As word spread of DC Water’s boil water advisory on Friday morning, residents in Northwest and Northeast DC were warned not to drink or use tap water without boiling it. Smithsonian’s National Zoo was aware of the issue and put out a notice before the panic spread, assuring guests that its drinking fountains and water misters would be shut off. The zoo also offers bottled water for its guests. Naturally, others were curious about the wellbeing of the animals.

Pamela Baker-Masson, a spokeswoman for the National Zoo, said the zoo is putting to use a 28,000-gallon tank, typically reserved for a few animals in exhibits like the Reptile Discovery Center.

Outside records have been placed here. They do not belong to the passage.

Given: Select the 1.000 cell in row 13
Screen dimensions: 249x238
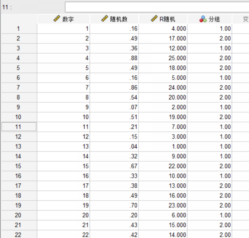Looking at the screenshot, I should [163, 146].
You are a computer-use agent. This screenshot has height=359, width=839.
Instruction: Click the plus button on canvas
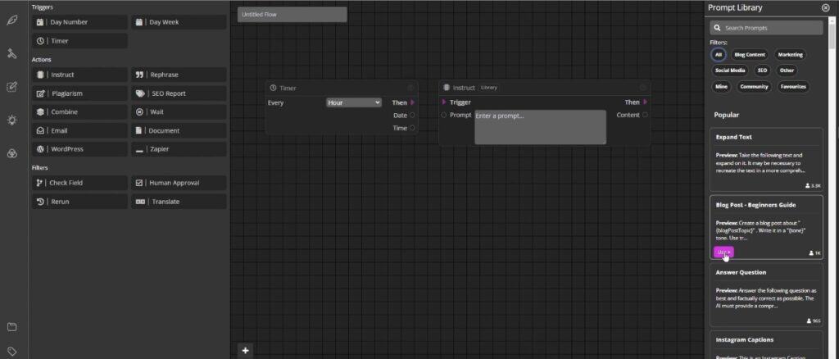point(245,351)
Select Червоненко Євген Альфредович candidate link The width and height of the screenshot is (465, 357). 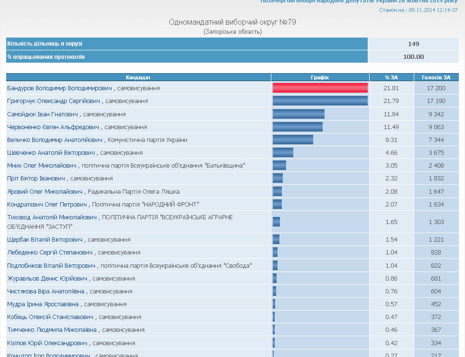coord(53,127)
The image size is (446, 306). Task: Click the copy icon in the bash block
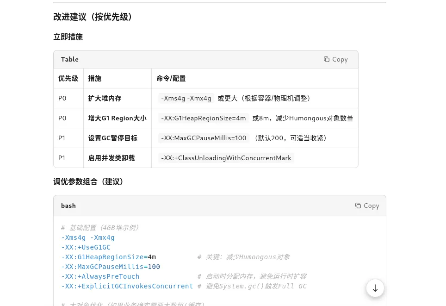[358, 206]
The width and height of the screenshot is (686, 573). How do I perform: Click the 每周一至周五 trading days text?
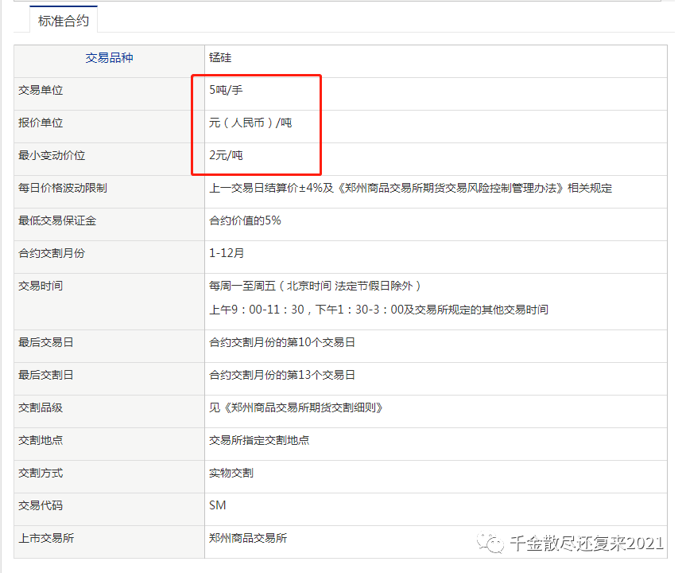(242, 286)
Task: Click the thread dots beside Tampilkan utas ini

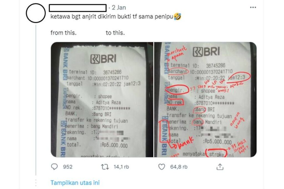Action: 36,183

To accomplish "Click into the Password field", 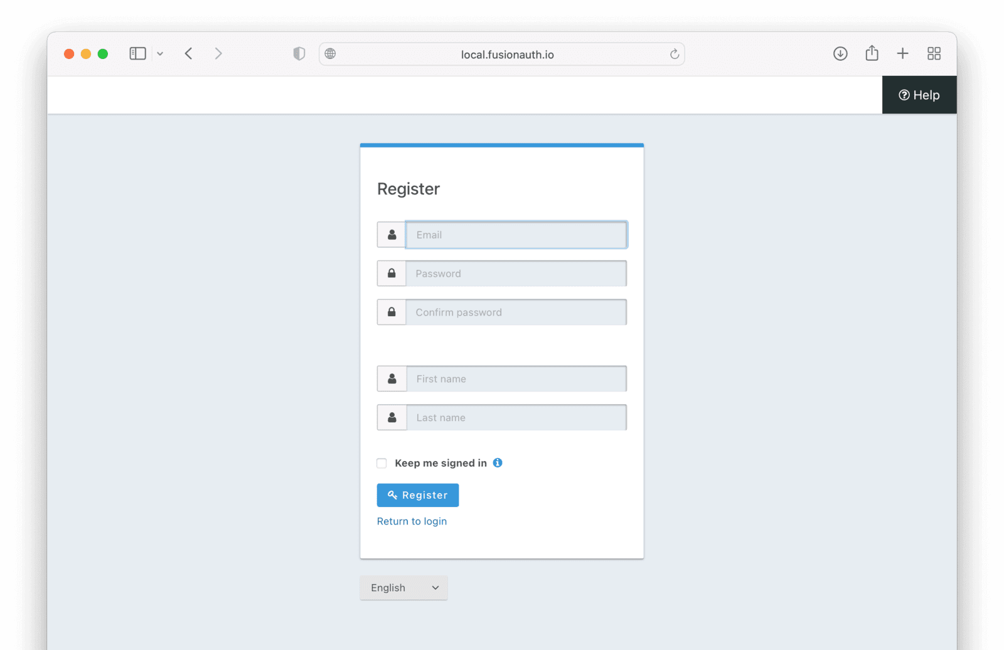I will [516, 274].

The zoo will also perform chloroform tests on the pools used by larger animals like elephants—although, those water sources were already considered clean since they were filled prior to the water emergency.

“We want visitors to know that we take care and think of every animal from the tiny frog to the 13,000-pound elephant,” Baker-Masson says.

So rest assured: The mammals and amphibians will be safe, especially since the zoo constantly filters its tanks using reverse osmosis water purification technology. DC Water also has an updated map so people can see if their area is affected.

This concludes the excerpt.